Element and text location data:
+ + +
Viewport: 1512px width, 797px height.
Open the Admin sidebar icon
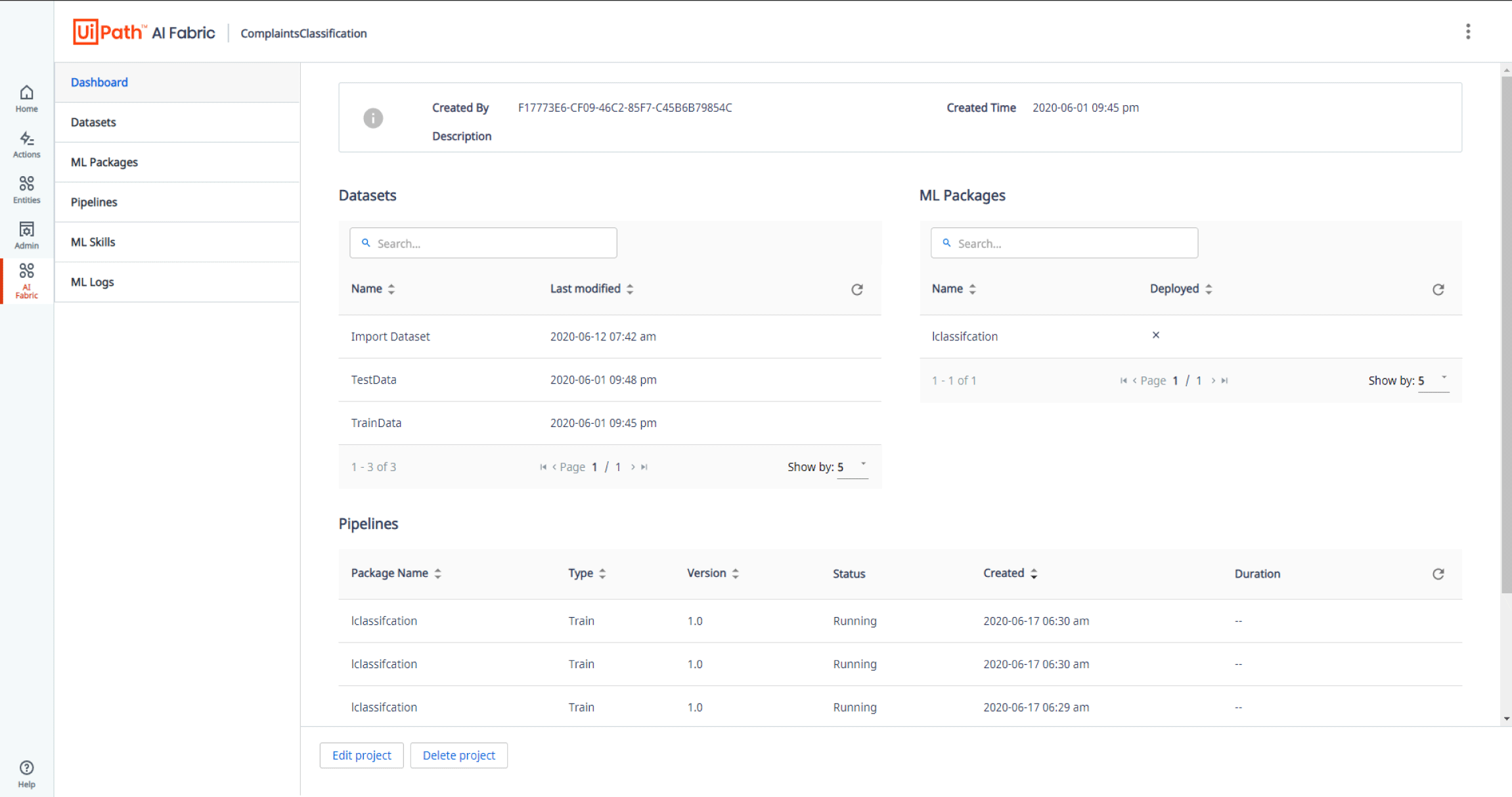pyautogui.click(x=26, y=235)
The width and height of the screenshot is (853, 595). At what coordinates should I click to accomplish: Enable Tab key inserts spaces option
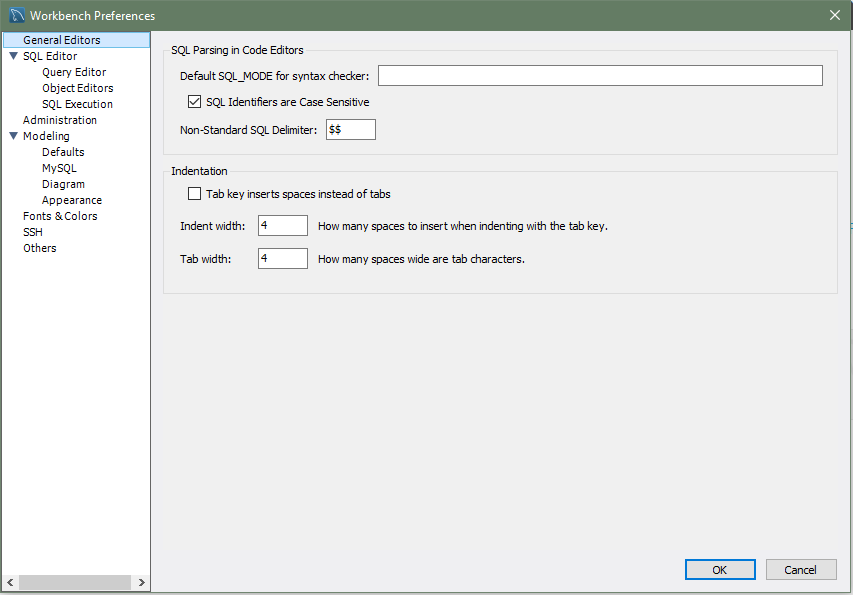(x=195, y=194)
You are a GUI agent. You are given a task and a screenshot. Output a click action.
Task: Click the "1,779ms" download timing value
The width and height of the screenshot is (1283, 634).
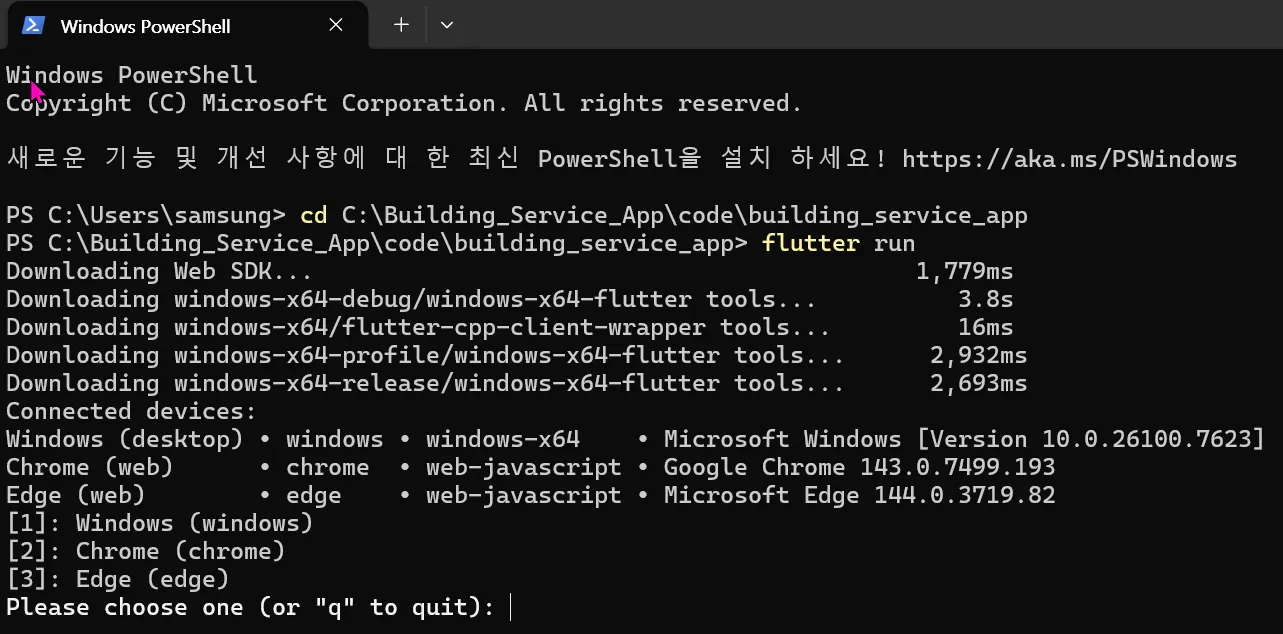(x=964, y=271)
+ + +
Problem description >> Can you rewrite the material above as a numbered list with each line as its own item, skipping any blank lines and leaving the pictures out?

Result for this exercise >>
1. Viewport: 1512px width, 797px height.
2. Open the Admin sidebar icon
3. pyautogui.click(x=26, y=235)
4. The width and height of the screenshot is (853, 595). At what coordinates should I click to accomplish: Enable Tab key inserts spaces option
5. (x=195, y=194)
6. You are a GUI agent. You are given a task and a screenshot. Output a click action.
7. Task: Click the "1,779ms" download timing value
8. The width and height of the screenshot is (1283, 634).
9. (x=964, y=271)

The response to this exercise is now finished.